T.J. Brady, who showruns the series alongside Rasheed Newson, said the concept wouldn’t have worked without getting the buy-in from Smith, who serves as an executive producer on the series. That was especially true of the casting of Jabari Banks as “Bel-Air’s” version of Will. “His endorsement of that vision meant that it was going to be the vision,” Brady said. “It was going to be the heart and soul of what people saw in that online trailer, brought to a much bigger scale because of Will’s support.”

Newson said he was relieved that Smith fully endorsed the grittier approach to his old character. “He has veto power, should he choose to use it. But I’m happy to report he never did that,” he said. “Many television shows are sold on based on a vision that then gets retooled beyond recognition. That didn’t happen here.”

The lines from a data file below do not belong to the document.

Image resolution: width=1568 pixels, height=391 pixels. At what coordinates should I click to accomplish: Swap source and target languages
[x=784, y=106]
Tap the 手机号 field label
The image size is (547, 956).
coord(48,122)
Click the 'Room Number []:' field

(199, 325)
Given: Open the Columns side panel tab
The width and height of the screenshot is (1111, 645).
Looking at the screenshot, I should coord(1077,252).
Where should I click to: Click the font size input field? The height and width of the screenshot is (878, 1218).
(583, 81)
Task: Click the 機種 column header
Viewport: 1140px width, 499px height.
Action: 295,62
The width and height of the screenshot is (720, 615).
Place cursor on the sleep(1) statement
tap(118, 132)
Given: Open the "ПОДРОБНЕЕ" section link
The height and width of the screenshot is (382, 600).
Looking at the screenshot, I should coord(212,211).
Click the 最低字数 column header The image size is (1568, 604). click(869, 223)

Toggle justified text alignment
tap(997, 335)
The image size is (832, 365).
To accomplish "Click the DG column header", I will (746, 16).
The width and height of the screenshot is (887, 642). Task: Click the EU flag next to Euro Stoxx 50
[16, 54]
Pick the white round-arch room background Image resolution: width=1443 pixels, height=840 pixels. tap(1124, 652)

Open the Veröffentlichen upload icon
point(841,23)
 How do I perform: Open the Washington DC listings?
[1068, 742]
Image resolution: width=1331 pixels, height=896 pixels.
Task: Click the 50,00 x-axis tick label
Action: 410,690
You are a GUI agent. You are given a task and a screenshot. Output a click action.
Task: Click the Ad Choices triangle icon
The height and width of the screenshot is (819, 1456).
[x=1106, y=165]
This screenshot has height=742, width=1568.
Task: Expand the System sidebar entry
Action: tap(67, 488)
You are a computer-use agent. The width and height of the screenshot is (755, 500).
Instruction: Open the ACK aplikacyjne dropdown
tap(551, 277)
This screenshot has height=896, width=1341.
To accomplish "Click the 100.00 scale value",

The idea of rebooting a beloved sitcom as a gritty drama is ripe for parody. In fact, NBC’s “Saturday Night Live” recently mocked the retooling of “Bel-Air” with its own sketch imaging a gritty redo of “Family Matters” called “Urkel.” But to Brady and Newson, the fish-out-of-water story at the heart of “Fresh Prince” feels more authentic in a dramatic telling. “Some of the things that the American public at large was laughing at during those times aren’t as funny anymore,” Brady said. “Some of the themes they explored and didn’t get into as much — everything from Will and Carlton being thrown into jail — it’s really not that funny anymore.”

Newson added that even if they had fully rebooted “Fresh Prince” as a 2022 sitcom, it would look markedly different from the one that ran on NBC for six seasons. “You can’t gloss over some of those issues the way you used to and in a half-hour sitcom,” he said. “Half of the great half-hour sitcoms now don’t do that. You have to explore it once you present it.”